George Starr

George Starr

George Starr was born in England. During the Second World War Starr joined the Special Operations Executive (SOE). Given the code name "Hilaire" Starr was sent to France in November 1942. Posing as a retired Belgian mining engineer who had become rich in the Congo. This helped to explain his unusual accent and the large sum of money he appeared to have without employment.

Based in Périgord, he was in a position to spy on the 11th Panzer Division stationed near Bordeaux. His group also managed to put telephone lines and power stations out of order for many days at a time.

In 1944 Starr established the Armagnac battalion in Toulouse in preparation for the D-Day landings. He had the task of organization, arming, and training of those willing to fight the German Army. One of his greatest achievements was to persuade communist and anti-communist members of the French Resistance to work together.

After the war Starr was awarded the Croix de Guerre, Legion d'Honneur and the Military Cross.

Primary Sources

(1) M. R. D. Foot, SOE in France (1966)

When Bertaux returned to Toulouse he found George Starr practically in control of the place. Ayer, who was there when de Gaulle came on tour on 16 September, reported that "there is a legend in Toulouse that the Germans in 1943, already believed (Starr) to be a British General sent in to direct the whole of Resistance in the South West. At the time of the Liberation, the whole of the area was in the hands of a series of feudal lords whose power and influence was strangely similar to that of their fifteenth century Gascon counterparts. Among these barons (Starr) was, without any question, the most influential.'

But Starr had to leave shortly thereafter, after a memorable row with General de Gaulle. The general asked the agent what the devil he had been up to, and - little understanding the origins of his own power, or the circumstances that had brought him to Toulouse in triumph - denounced Starr as a mercenary and all his followers as mercenaries as well. When Starr pointed out that many of his followers held French commissions, this only made the general angrier still; and this anger left Starr in no mood to remark that he had conducted Wheelwright under Koenig's orders and in strict loyalty to the man who was now denouncing it. When de Gaulle ordered him to leave immediately, Starr replied that he could not recognise him as his commander, and must refer the point to the allied high command; moreover his local responsibilities were not such that he could divest himself of them in five minutes. To the threat of arrest Starr quietly replied that he was at the general's disposition; well knowing that nobody in Toulouse would lift a finger to touch himself. A dead silence followed. Starr's bravery had made its impact on de Gaulle, who rose, came round the desk he sat at, and shook Starr's hand.

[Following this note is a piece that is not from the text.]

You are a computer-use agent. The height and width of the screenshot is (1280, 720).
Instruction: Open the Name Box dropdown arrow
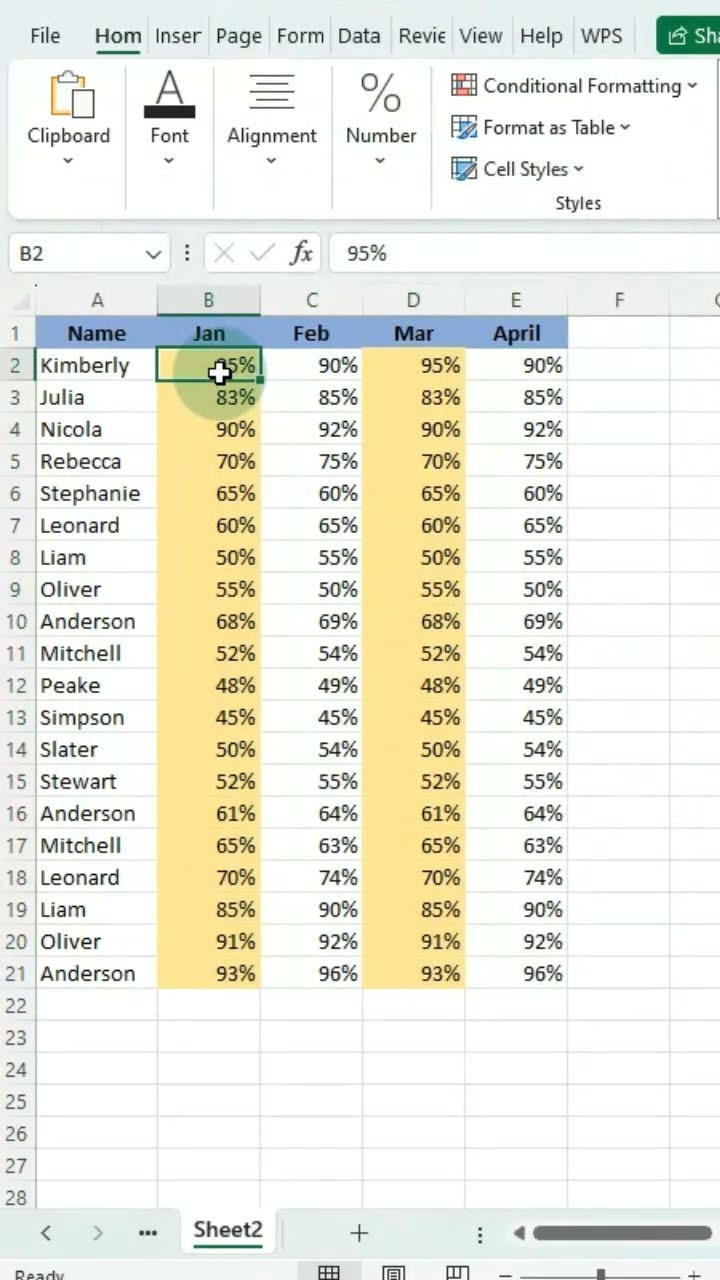[153, 254]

(2) Yvonne Cormeau, a wireless operator with the Wheelwright Network, was interviewed by Darlow Smithson for the BBC2 television series, Secret Agent.

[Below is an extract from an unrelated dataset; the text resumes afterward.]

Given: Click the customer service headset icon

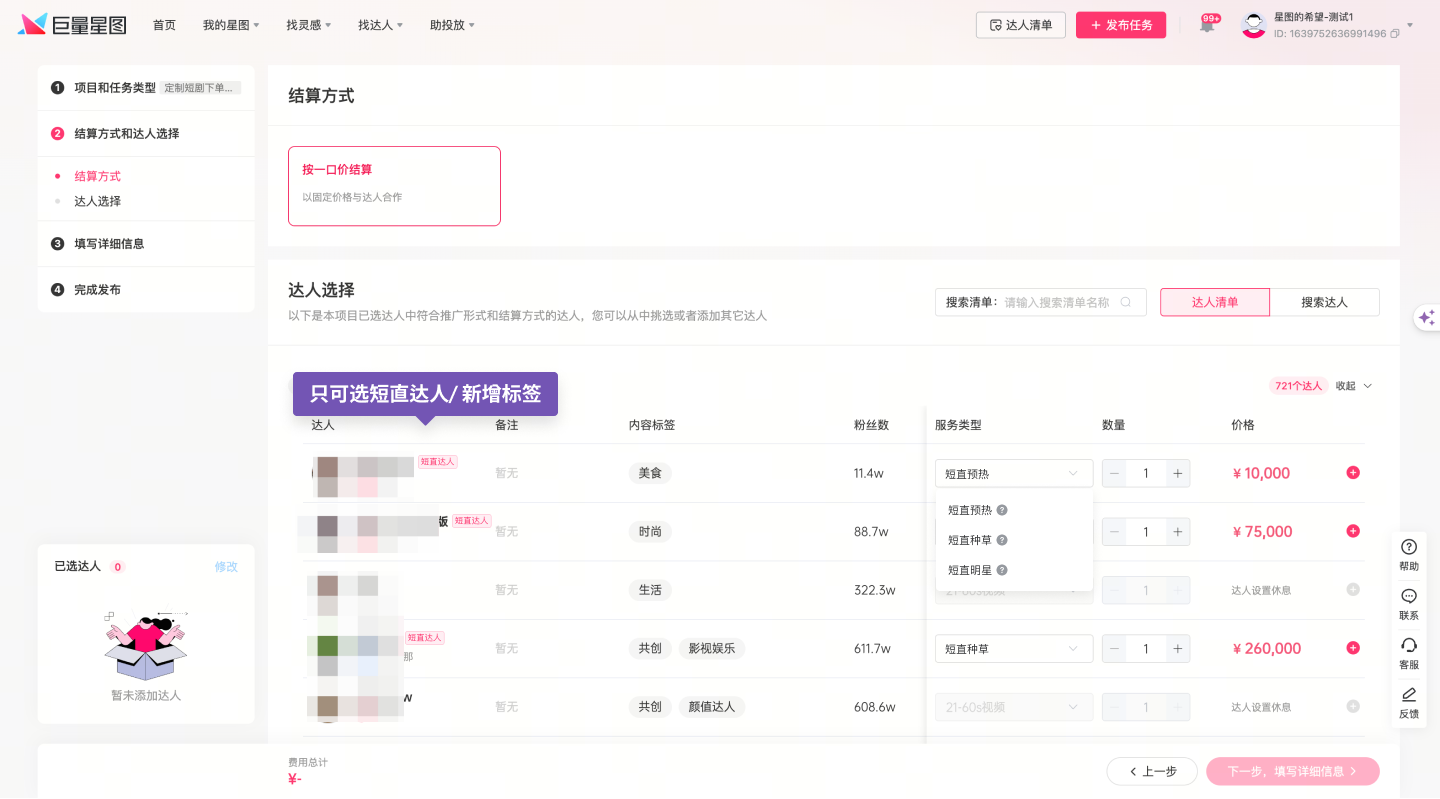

My boss was Lieutenant Colonel George Starr. His code name was Hilaire and he had been in France since November 1942, organizing his circuit, setting it up and finding the people. When he asked for a radio operator, he made it a condition, owing to the recruiting by the enemy of young men for obligatory labour in Germany, for someone over the age of thirty-five to be sent out. London's answer was to send him a woman. He must have cursed!

It was a completely different kind of life to what I had lived before and I must admit to butterflies floating in my tummy all the time. You had to be very careful, with eyes in the back of your head as well as in front. We didn't want people to know much about what I was doing but those who offered me a roof and offered me food always knew that I'd come from England and that I had a wireless set. They were asked beforehand, "Would you take a radio operator?" because that, more than anything, doubled the danger for them. And I'll give it to these people, not once was I refused accommodation. As the area was quite big, I would stay three nights, at the most, in one house.

In a way, I was left to my own devices in whatever house I was in. I tried to help with the housework, it was about all I could do. First of all, I took the cover of looking after the children or something like that to enable the women to go to work in the fields when their husbands had gone. But moving around so much, that became too difficult and then I tried to be a district nurse with my bike, going about the countryside on a bike. That worked very well. At other times, there had to be another cover, because I was going to spend about five days in one place, simply because I had toothache and therefore two visits to the dentist had to be covered.